"The United States Is the Next Saudi Arabia of Energy."
Yes and no. American oil production, once thought to be in terminal decline, is up strongly for the first time in a quarter-century. Natural gas output, largely flat since the mid-1990s, has grown rapidly for the last five years. These trends look poised to continue, and observers are predicting major geopolitical consequences to follow. Ed Morse, an influential Citigroup analyst and former U.S. official, asserts, "North America is becoming the new Middle East." Robin West, another perceptive industry observer, predicts that by 2020, the United States will become the world's largest producer of oil and gas -- "the energy equivalent of the Berlin Wall coming down."
These sorts of views are quickly becoming conventional wisdom. But it takes more than sheer volume of oil and gas production to dominate world energy markets.
No doubt, the renaissance in U.S. oil and gas is really happening, fueled by new technology and high oil prices. About a decade ago, innovators aggressively began to marry horizontal drilling, which allows producers to access large swaths of an underground resource from a single well, with hydraulic fracturing -- better known as fracking -- which uses high-pressure fluids to crack dense rock and allow oil and gas to flow. The combination has unlocked vast quantities of oil and gas buried in shale rock deep underground. Technology has also allowed producers to tap resources far beneath the sea in a way that wasn't possible before; just two years after the Deepwater Horizon oil spill in the Gulf of Mexico, offshore production has recovered, helping spur U.S. oil production upward.

○ ○ ○ ○

Instruction a
In the entries below, find each line that contains the word "Open" and copy it out.

Raw data
○ ○ ○ ○

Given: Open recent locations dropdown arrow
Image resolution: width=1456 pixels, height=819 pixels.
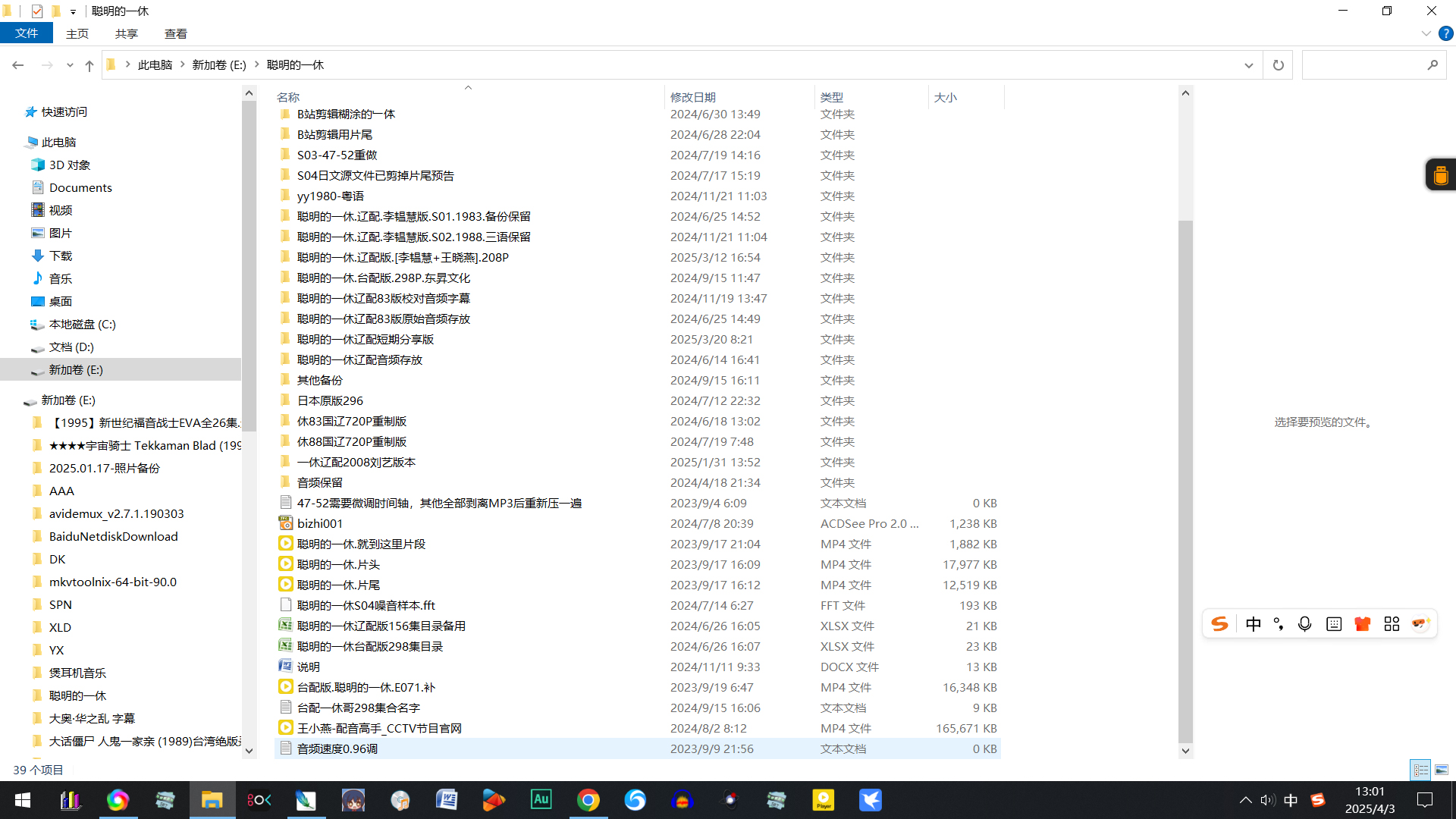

○ ○ ○ ○

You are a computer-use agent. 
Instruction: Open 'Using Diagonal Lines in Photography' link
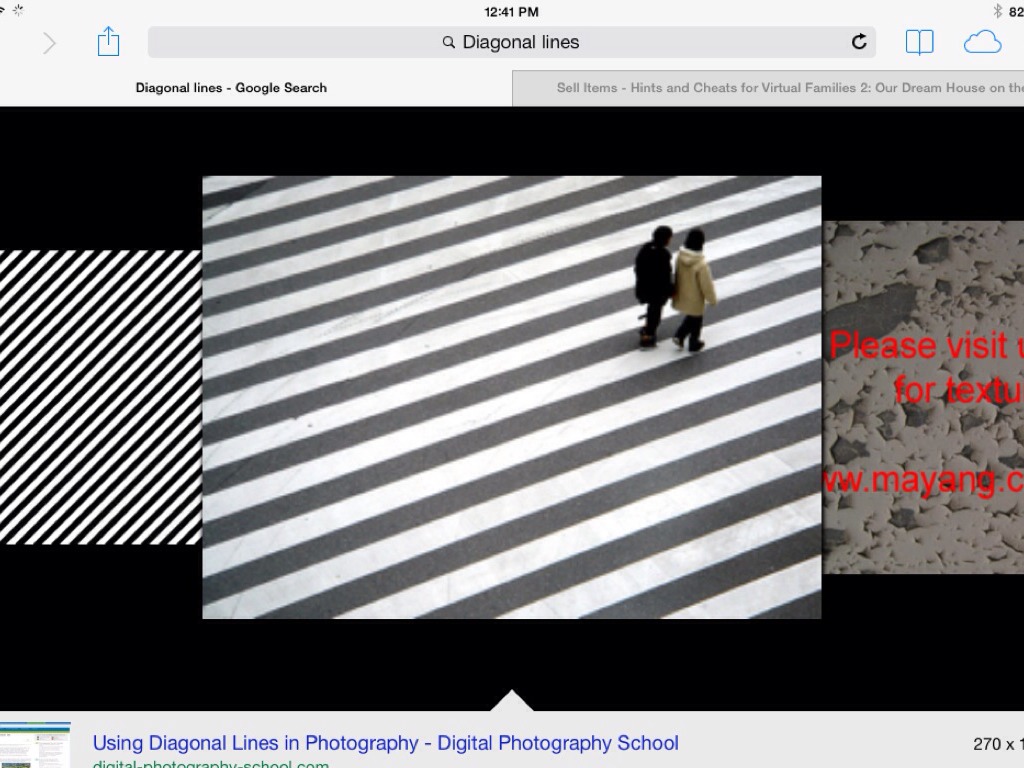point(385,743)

○ ○ ○ ○

Instruction b
Write out everything in the piece on U.S. oil and gas production from "No doubt, the" down to "oil production upward.".

Complete output a
Given: Open recent locations dropdown arrow
Instruction: Open 'Using Diagonal Lines in Photography' link

Complete output b
No doubt, the renaissance in U.S. oil and gas is really happening, fueled by new technology and high oil prices. About a decade ago, innovators aggressively began to marry horizontal drilling, which allows producers to access large swaths of an underground resource from a single well, with hydraulic fracturing -- better known as fracking -- which uses high-pressure fluids to crack dense rock and allow oil and gas to flow. The combination has unlocked vast quantities of oil and gas buried in shale rock deep underground. Technology has also allowed producers to tap resources far beneath the sea in a way that wasn't possible before; just two years after the Deepwater Horizon oil spill in the Gulf of Mexico, offshore production has recovered, helping spur U.S. oil production upward.